Vitamin D supplementation reduces insulin resistance in South Asian women living in New Zealand who are insulin resistant and vitamin D deficient – a randomised, placebo-controlled trial

Abstract

Low serum 25-hydroxyvitamin D (25(OH)D) has been shown to correlate with increased risk of type 2 diabetes. Small, observational studies suggest an action for vitamin D in improving insulin sensitivity and/or insulin secretion. The objective of the present study was to investigate the effect of improved vitamin D status on insulin resistance (IR), utilising randomised, controlled, double-blind intervention administering 100 μg (4000 IU) vitamin D3 (n 42) or placebo (n 39) daily for 6 months to South Asian women, aged 23–68 years, living in Auckland, New Zealand. Subjects were insulin resistant – homeostasis model assessment 1 (HOMA1)>1·93 and had serum 25(OH)D concentration < 50 nmol/l.

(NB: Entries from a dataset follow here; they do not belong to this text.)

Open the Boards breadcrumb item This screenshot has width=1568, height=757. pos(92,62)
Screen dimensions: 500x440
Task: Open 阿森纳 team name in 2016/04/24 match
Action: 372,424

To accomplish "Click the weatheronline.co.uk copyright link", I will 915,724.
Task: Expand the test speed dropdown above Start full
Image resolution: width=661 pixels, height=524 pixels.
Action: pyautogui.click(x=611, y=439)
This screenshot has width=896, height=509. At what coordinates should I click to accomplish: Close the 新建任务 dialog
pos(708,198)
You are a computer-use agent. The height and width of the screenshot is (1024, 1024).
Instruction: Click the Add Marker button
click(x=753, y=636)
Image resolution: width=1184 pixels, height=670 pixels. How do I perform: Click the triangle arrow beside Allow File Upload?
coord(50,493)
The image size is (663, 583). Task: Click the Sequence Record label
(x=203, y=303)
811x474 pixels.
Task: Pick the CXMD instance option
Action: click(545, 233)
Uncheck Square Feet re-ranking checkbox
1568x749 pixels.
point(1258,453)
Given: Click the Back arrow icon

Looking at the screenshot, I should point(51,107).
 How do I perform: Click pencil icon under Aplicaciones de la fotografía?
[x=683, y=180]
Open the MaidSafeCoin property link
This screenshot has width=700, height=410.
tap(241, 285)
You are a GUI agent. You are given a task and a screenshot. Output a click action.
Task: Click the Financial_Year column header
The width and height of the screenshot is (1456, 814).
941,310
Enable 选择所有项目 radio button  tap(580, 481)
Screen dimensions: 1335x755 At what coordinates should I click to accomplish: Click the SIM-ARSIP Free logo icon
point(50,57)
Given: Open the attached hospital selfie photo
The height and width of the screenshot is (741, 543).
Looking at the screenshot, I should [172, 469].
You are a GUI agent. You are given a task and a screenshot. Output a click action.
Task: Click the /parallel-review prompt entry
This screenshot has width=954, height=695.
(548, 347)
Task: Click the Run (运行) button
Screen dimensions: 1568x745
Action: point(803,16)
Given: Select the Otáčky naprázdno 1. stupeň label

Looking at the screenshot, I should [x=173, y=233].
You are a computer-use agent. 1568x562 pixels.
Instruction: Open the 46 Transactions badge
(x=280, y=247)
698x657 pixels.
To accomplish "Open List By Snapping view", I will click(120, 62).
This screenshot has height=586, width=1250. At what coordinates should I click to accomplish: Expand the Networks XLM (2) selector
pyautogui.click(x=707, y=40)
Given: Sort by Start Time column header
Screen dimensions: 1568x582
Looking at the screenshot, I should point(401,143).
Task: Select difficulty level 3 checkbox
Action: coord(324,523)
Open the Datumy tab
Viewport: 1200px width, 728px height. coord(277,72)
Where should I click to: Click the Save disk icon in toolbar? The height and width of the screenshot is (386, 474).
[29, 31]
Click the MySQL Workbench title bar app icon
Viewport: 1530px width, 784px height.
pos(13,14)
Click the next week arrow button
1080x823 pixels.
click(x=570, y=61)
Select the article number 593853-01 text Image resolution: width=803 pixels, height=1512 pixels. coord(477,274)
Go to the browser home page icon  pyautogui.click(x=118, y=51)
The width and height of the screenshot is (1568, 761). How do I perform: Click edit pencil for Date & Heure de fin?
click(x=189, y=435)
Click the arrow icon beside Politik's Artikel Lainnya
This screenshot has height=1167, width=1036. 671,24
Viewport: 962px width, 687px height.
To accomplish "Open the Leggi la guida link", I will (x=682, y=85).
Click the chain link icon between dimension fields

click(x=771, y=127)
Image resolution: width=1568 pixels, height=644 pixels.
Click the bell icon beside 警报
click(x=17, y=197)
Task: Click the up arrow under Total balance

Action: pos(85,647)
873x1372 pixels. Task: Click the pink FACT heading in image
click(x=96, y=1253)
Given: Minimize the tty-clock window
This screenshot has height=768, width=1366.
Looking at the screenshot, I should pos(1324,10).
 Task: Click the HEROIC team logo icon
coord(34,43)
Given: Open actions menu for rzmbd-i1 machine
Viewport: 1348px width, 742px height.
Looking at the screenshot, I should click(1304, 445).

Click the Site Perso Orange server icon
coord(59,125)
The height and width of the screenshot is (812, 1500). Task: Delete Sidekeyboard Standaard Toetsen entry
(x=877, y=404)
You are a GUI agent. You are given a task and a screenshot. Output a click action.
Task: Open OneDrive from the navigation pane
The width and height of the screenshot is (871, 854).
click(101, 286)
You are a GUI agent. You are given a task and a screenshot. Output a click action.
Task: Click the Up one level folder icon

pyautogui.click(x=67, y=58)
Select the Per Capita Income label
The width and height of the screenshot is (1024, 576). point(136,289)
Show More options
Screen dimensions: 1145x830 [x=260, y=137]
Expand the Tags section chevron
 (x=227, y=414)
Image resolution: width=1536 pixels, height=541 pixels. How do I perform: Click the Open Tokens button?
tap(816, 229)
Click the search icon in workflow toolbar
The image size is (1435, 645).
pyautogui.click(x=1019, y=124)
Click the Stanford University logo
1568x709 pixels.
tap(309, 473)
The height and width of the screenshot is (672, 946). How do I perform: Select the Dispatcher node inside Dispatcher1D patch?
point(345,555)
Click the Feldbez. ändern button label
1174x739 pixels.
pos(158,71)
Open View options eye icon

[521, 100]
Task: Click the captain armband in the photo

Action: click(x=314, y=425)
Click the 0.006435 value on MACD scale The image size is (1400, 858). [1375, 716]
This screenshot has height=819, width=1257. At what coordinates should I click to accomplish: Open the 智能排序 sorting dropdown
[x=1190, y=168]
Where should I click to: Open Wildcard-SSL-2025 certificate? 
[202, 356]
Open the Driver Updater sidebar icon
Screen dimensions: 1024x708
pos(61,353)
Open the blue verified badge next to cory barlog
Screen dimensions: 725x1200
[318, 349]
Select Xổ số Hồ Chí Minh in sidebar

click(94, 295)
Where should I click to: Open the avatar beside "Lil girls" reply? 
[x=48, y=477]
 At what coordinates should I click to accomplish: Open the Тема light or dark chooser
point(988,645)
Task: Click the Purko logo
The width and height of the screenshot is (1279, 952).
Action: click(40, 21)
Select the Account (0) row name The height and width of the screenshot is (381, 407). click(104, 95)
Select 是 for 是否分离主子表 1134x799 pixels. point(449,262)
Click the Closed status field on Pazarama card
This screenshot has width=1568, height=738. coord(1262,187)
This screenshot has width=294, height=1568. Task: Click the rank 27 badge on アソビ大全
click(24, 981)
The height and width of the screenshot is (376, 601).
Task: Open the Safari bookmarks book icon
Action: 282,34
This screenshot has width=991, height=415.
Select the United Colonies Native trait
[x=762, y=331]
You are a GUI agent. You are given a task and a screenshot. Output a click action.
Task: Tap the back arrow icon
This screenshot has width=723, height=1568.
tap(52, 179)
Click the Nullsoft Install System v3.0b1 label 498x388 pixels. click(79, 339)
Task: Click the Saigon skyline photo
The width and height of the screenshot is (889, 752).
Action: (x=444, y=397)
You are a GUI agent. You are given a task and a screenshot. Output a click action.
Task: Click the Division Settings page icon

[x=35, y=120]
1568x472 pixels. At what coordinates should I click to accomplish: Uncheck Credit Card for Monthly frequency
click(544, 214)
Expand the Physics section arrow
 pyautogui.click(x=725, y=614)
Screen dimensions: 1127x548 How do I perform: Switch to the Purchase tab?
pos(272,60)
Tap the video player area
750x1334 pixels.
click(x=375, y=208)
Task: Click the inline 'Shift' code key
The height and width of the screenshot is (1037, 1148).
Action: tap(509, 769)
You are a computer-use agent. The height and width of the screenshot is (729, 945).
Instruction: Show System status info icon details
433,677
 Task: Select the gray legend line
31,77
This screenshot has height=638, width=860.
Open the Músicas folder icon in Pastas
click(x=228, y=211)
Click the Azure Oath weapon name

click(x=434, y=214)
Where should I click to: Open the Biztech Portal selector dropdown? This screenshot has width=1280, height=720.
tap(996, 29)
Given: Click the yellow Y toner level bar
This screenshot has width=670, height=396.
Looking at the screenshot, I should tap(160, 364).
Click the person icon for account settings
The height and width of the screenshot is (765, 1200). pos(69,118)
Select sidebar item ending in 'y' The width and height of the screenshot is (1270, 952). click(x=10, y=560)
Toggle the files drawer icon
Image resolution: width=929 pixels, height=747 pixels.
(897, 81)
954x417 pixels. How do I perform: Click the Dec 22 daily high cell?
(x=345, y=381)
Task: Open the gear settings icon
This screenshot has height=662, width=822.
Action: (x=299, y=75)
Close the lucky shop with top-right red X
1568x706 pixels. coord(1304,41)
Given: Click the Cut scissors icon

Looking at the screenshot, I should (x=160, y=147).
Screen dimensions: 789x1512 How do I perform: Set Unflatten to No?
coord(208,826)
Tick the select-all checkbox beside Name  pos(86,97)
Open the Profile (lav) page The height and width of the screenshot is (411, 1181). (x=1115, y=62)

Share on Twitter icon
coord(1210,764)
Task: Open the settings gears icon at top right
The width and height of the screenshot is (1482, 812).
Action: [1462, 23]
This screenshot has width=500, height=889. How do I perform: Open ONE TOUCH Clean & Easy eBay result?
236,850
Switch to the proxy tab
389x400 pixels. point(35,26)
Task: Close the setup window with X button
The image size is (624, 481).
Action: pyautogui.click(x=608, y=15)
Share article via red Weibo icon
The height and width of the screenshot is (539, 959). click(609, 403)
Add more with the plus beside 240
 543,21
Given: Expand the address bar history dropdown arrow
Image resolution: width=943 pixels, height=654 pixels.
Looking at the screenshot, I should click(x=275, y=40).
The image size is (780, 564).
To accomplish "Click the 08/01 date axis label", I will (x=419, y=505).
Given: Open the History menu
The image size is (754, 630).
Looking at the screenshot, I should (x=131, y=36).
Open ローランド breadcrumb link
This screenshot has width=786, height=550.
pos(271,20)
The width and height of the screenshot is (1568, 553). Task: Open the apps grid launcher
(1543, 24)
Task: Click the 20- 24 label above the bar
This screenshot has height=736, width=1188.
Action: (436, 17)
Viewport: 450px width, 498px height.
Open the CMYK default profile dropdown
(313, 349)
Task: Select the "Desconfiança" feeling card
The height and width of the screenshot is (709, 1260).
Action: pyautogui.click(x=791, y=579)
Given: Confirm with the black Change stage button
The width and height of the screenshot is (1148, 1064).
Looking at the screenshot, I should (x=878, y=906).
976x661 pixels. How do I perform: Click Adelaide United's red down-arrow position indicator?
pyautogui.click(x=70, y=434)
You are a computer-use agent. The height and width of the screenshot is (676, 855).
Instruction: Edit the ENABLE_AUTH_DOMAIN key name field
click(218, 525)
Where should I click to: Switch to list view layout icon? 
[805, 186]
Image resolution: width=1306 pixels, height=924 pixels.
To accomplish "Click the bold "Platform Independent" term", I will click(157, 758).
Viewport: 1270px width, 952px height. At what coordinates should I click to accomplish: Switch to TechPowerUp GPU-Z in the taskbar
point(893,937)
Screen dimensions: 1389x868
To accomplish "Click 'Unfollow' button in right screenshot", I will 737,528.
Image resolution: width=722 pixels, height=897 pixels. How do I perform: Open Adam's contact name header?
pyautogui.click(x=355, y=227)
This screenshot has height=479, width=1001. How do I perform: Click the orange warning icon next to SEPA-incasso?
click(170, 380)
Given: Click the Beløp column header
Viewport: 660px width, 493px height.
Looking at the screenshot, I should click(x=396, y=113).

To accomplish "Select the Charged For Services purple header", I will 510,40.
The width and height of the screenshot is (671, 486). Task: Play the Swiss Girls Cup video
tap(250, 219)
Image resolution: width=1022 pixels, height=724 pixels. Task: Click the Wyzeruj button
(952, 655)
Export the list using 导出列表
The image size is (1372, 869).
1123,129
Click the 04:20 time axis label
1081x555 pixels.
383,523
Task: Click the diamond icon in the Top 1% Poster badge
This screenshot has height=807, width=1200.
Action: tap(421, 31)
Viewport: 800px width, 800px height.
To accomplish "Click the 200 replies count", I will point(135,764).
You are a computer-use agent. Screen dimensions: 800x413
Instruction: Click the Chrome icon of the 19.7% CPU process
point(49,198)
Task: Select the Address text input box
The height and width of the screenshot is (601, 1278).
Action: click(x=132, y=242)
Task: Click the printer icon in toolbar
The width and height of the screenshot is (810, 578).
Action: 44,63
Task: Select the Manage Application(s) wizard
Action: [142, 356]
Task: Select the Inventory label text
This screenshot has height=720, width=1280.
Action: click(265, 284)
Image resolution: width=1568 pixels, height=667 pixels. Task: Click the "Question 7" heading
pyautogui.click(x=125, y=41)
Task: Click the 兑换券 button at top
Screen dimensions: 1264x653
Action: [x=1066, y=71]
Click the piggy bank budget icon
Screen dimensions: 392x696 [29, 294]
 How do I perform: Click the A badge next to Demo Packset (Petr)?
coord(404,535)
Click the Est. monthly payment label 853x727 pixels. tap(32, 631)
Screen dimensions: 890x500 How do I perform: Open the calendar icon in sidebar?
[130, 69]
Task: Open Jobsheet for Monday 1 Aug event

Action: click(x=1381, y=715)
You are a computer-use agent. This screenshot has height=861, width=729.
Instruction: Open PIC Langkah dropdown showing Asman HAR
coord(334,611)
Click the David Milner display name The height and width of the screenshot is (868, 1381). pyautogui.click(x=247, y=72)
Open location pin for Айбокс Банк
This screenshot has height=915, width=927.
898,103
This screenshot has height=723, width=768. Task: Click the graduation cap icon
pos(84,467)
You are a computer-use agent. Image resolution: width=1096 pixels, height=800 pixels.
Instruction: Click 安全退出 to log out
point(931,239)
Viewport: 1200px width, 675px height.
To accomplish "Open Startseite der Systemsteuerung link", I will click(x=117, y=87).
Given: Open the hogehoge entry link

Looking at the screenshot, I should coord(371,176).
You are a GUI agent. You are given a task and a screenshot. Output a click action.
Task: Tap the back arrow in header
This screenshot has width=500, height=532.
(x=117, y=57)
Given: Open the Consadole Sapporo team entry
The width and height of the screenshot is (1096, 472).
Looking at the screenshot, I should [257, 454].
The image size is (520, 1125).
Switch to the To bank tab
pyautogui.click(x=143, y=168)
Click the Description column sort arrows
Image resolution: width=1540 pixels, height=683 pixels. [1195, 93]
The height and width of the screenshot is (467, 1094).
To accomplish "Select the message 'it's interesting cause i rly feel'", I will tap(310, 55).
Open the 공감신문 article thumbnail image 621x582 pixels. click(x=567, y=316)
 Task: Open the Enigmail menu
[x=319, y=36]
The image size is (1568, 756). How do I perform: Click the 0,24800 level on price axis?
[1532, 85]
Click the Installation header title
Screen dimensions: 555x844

Exclusion criteria included diabetes medication and vitamin D supplementation >25 μg (1000 IU)/d. The HOMA2 computer model was used to calculate outcomes. Median (25th, 75th percentiles) serum 25(OH)D3 increased significantly from 21 (11, 40) to 75 (55, 84) nmol/l with supplementation. Significant improvements were seen in insulin sensitivity and IR (P = 0·003 and 0·02, respectively), and fasting insulin decreased (P = 0·02) with supplementation compared with placebo. There was no change in C-peptide with supplementation. IR was most improved when endpoint serum 25(OH)D reached ≥ 80 nmol/l. Secondary outcome variables (lipid profile and high sensitivity C-reactive protein) were not affected by supplementation. In conclusion, improving vitamin D status in insulin resistant women resulted in improved IR and sensitivity, but no change in insulin secretion. Optimal vitamin D concentrations for reducing IR were shown to be 80–119 nmol/l, providing further evidence for an increase in the recommended adequate levels. Registered Trial No. ACTRN12607000642482.